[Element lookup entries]

— Begin —

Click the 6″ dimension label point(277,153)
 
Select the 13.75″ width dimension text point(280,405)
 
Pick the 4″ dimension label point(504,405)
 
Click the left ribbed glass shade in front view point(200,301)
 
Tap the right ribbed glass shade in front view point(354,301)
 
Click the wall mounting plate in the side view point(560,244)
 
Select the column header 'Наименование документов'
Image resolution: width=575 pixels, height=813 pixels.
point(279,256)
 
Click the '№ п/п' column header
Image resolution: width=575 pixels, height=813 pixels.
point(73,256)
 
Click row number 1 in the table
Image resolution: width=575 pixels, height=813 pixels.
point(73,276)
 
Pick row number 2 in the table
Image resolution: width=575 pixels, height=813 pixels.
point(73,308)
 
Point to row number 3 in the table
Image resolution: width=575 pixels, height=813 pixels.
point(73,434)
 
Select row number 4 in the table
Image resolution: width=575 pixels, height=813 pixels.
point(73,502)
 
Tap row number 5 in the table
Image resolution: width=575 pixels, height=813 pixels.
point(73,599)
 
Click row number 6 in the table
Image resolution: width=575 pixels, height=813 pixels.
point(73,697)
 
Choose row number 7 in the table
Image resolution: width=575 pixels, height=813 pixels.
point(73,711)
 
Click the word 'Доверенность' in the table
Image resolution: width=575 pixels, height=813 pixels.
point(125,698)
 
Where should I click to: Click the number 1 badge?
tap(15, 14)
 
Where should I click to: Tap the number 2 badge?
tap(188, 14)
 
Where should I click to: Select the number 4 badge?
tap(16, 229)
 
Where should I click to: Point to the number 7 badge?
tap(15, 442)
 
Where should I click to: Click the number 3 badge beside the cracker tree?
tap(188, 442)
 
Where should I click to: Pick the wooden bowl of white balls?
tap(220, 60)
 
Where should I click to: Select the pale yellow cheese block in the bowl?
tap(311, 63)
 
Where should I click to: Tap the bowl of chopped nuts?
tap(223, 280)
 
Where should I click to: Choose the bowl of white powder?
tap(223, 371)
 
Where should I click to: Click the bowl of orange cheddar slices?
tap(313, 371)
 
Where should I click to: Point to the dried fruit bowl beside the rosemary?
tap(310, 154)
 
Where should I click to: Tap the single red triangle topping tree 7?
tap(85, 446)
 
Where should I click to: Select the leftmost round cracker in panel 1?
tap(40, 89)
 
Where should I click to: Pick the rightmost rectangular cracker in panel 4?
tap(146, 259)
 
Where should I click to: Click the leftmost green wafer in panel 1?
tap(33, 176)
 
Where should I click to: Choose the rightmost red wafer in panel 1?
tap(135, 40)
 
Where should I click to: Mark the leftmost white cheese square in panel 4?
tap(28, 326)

— End —

EXERCISE GOAL: Rewrite the entries above, swapping every "badge" for "marker" and leaving everything else unchanged.

TASK ANSWER:
Click the 6″ dimension label point(277,153)
 
Select the 13.75″ width dimension text point(280,405)
 
Pick the 4″ dimension label point(504,405)
 
Click the left ribbed glass shade in front view point(200,301)
 
Tap the right ribbed glass shade in front view point(354,301)
 
Click the wall mounting plate in the side view point(560,244)
 
Select the column header 'Наименование документов'
Image resolution: width=575 pixels, height=813 pixels.
point(279,256)
 
Click the '№ п/п' column header
Image resolution: width=575 pixels, height=813 pixels.
point(73,256)
 
Click row number 1 in the table
Image resolution: width=575 pixels, height=813 pixels.
point(73,276)
 
Pick row number 2 in the table
Image resolution: width=575 pixels, height=813 pixels.
point(73,308)
 
Point to row number 3 in the table
Image resolution: width=575 pixels, height=813 pixels.
point(73,434)
 
Select row number 4 in the table
Image resolution: width=575 pixels, height=813 pixels.
point(73,502)
 
Tap row number 5 in the table
Image resolution: width=575 pixels, height=813 pixels.
point(73,599)
 
Click row number 6 in the table
Image resolution: width=575 pixels, height=813 pixels.
point(73,697)
 
Choose row number 7 in the table
Image resolution: width=575 pixels, height=813 pixels.
point(73,711)
 
Click the word 'Доверенность' in the table
Image resolution: width=575 pixels, height=813 pixels.
point(125,698)
 
Where should I click to: Click the number 1 marker?
tap(15, 14)
 
Where should I click to: Tap the number 2 marker?
tap(188, 14)
 
Where should I click to: Select the number 4 marker?
tap(16, 229)
 
Where should I click to: Point to the number 7 marker?
tap(15, 442)
 
Where should I click to: Click the number 3 marker beside the cracker tree?
tap(188, 442)
 
Where should I click to: Pick the wooden bowl of white balls?
tap(220, 60)
 
Where should I click to: Select the pale yellow cheese block in the bowl?
tap(311, 63)
 
Where should I click to: Tap the bowl of chopped nuts?
tap(223, 280)
 
Where should I click to: Choose the bowl of white powder?
tap(223, 371)
 
Where should I click to: Click the bowl of orange cheddar slices?
tap(313, 371)
 
Where should I click to: Point to the dried fruit bowl beside the rosemary?
tap(310, 154)
 
Where should I click to: Tap the single red triangle topping tree 7?
tap(85, 446)
 
Where should I click to: Select the leftmost round cracker in panel 1?
tap(40, 89)
 
Where should I click to: Pick the rightmost rectangular cracker in panel 4?
tap(146, 259)
 
Where should I click to: Click the leftmost green wafer in panel 1?
tap(33, 176)
 
Where should I click to: Choose the rightmost red wafer in panel 1?
tap(135, 40)
 
Where should I click to: Mark the leftmost white cheese square in panel 4?
tap(28, 326)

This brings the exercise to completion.